I haven't blogged really long.
I'm scared of unknown readership.
I always thought my blog wasn't read! xD
But I think I should blog as if no one's gonna read it!
Anyway, God's been good.
So many things have happened, so many things have passed.
So many things have dragged on from last year.
And, so many things have finally been resolved.
Thosed involved/whom I talk to/who know me well probably know what I'm talking about.
Gosh, thank God.
I never imagined that this was how the whole thing would be resolved.
I always wondered about that! :D
Gosh, thank God.
And things did come out of it, good things.
I mean, it was a sort of waste of time, though not a lot of time, heh.

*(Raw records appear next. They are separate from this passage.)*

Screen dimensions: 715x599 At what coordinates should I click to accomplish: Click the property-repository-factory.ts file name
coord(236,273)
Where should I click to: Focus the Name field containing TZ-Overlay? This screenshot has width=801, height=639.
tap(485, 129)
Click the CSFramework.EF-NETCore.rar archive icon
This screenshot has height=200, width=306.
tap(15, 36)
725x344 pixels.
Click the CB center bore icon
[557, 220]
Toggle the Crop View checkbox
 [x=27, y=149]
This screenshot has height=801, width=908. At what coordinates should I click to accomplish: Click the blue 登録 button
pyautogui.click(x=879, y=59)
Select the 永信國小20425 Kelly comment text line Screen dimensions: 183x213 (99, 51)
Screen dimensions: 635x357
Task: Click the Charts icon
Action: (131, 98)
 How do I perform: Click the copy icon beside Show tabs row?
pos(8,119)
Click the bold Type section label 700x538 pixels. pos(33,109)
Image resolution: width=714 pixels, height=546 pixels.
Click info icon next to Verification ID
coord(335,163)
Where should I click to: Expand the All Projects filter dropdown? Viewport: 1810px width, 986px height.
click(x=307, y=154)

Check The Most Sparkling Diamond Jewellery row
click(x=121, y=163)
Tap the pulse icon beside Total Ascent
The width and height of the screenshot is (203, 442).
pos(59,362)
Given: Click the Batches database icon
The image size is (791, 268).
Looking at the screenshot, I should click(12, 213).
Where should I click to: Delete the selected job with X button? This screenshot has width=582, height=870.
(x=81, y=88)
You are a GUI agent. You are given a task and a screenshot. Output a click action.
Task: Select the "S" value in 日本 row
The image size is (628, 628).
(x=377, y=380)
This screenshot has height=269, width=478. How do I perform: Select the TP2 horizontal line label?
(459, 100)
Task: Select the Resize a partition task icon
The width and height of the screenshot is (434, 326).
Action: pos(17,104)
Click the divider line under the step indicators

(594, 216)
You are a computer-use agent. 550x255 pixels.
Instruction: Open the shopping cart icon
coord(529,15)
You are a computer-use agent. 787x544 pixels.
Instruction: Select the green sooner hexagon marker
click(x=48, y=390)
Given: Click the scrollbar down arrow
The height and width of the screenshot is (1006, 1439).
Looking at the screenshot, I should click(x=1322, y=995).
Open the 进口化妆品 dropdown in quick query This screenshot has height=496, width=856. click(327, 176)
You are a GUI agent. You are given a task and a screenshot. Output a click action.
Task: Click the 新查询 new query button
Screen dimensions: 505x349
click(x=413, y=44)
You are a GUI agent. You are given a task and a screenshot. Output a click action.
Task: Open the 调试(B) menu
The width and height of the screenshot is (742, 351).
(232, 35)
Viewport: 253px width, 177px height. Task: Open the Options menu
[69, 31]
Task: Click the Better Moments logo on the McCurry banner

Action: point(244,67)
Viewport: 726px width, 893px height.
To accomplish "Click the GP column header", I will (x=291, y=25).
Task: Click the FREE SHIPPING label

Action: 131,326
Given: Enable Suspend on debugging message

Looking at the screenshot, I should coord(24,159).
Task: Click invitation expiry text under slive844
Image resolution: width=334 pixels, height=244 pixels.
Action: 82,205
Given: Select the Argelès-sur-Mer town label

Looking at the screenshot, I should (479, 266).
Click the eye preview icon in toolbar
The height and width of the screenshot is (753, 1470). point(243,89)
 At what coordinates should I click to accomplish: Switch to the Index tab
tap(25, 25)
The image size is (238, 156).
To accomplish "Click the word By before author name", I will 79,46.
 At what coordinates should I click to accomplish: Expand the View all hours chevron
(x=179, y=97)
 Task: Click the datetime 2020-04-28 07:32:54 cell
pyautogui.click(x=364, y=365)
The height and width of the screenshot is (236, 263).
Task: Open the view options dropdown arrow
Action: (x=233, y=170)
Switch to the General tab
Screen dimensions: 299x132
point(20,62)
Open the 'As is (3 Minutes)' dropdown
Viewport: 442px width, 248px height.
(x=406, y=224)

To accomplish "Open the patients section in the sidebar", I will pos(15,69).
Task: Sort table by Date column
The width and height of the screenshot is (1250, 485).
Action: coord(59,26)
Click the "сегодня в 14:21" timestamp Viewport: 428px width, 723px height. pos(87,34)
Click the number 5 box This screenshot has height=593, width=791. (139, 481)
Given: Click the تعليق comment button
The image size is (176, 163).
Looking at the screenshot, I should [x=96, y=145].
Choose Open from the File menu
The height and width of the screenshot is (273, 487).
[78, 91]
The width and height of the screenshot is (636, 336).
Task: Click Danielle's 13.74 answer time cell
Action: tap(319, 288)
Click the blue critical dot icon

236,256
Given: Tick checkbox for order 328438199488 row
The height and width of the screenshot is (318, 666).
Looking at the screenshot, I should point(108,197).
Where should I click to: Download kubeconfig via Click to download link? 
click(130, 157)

And though this I know 1 person was blessed.
At least, I hope so.
And it's been inspiring and encouraging even through the whole thing and I've learnt a lot from you and I've gained a whole lot of respect for you.
I have one fear- one I only shared with ONE person((:
But I seriously pray hard that's not gonna happen.
I don't think it will, but I have to be very careful what I do, how I behave, and always assess how I feel xD
At least, intrapersonal intelligence is my high (: heh.
This is just one of the things I came to blog about today.
Today 2 other things that impacted me:
1. Geography video on volcanoes
2. Class chairperson leadership workshop
And, I also hope to draft my 'thanksgiving' once BZH approves the topic.
Thanksgiving is something I've learnt to value more and more even as I grow in my walk with God, even as I am exposed to more things, negative things happening to so many people.
Or sometimes, just admiring the beauty of God's creation and the awesomeness of His fantastic plans.
God's plans never fail to make me GASP at their perfectness!
Like recently, THOSE incidents?
The 2 slightly church-friend related ones, heh.
Okay change topic.
Geog videos.
I was going to cry, seriously.
But there wasn't much to cry about.
It's just that the lava flowing out of the volcanoes is so so beautiful and the way they work out, connecting to the law of conservation, and everything, trenches, ridges, it's so awesome.
And as I was wowing over everything it suddenly dawned upon me that these things were the work of God's single-handed creation.
I mean like there are so many people who think that they are good and say they don't need God. I mean I don't deny that they are good when compared to fellow humans! But God? No offence, I honestly think there is not the slightest chance anyone who could even get close.
Yea, God is good!
Okay class chairperson's workshop.
It was surprisingly good. Basically we learnt about leadership styles and how to adapt ourselves to suit our 'customers' the class and to suit the others we work with (EXCO, teachers.)
One thing that really struck me was when he told us to write our personal mission statement.
Honestly I was surprised people actually wrote get good grades, earn lots of $. Gosh, I don't think that's my life mission.
I took a long time, and till now, no I don't know my life mission. But I do know that I'm going to align my life mission to the great commission! For the harvest, just like the harvest SP class video (did I actually describe it?)
Yea I still don't know what God's plan is for my life but what I do think I know is that I don't have a full-time call. At least, I don't think so. Though I personally wouldn't mind! Heh.
A lot of work.
But wait one more thing- SBs!
What I'm concerned about is hunger. To grow, they really need to get down and be desperate.
I can't feel desperate for them, though I can pray with them, I can observe, set them goals (eg Miyuki Dec SP class). The goals part I just felt that way. Even though honestly if you ask me, I don't think she's ready. What I thought of in the bath. Don't know if it was God, something within me just prompted me "If it could be done for you, why not her?" and also the song. The communion song What He's Done. The very one I mailed to the Allstars not long ago!
I don't know how to talk to Adelle and Amelia. I'm a bit scared.
And I think Miyuki's a bit intimidated by me! O: Today I actually 'prayed' for her. She wasn't comfortable with praying. Reminds me of my Benavon experience in Jan'07! Thinking about past doesn't get me anywhere, I should stop! But of course it teaches me to be humble and thankful((:
Had better get to work O: Need to sleep at 1030pm!
Gosh.
Oh 6 prebelievers invited for vday! Pray pray pray!